_Material for this exercise_.

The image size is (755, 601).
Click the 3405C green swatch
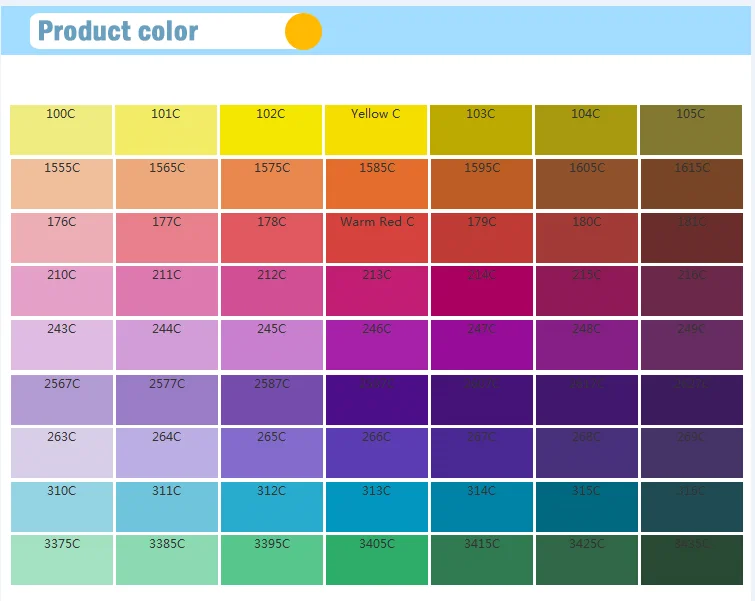(x=376, y=560)
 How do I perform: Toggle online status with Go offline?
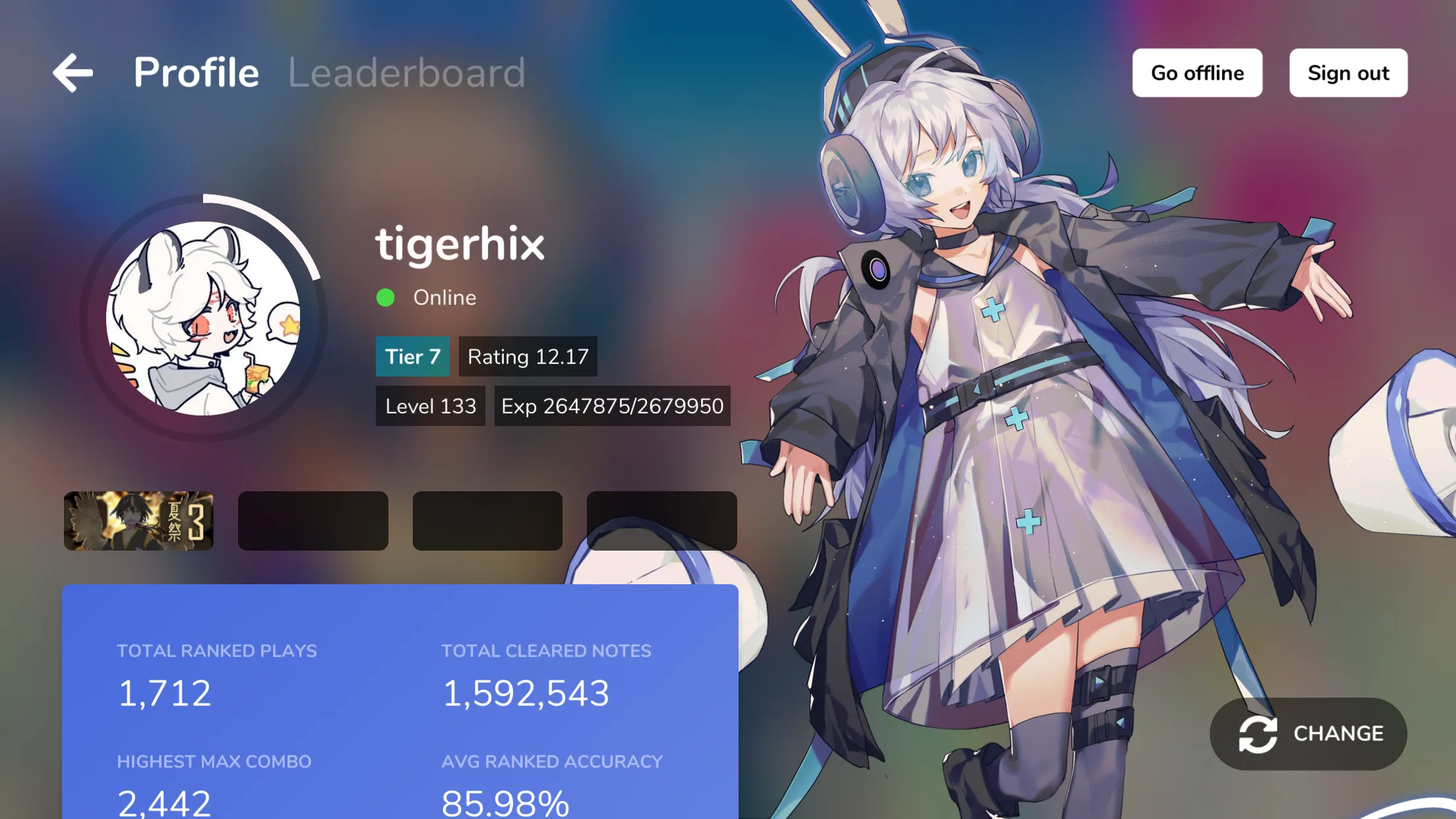click(1197, 72)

_Task prompt_. Restate the records above exactly, less any pictures.

_Result_.
The image size is (755, 601).
Click the 3405C green swatch
(x=376, y=560)
 How do I perform: Toggle online status with Go offline?
click(1197, 72)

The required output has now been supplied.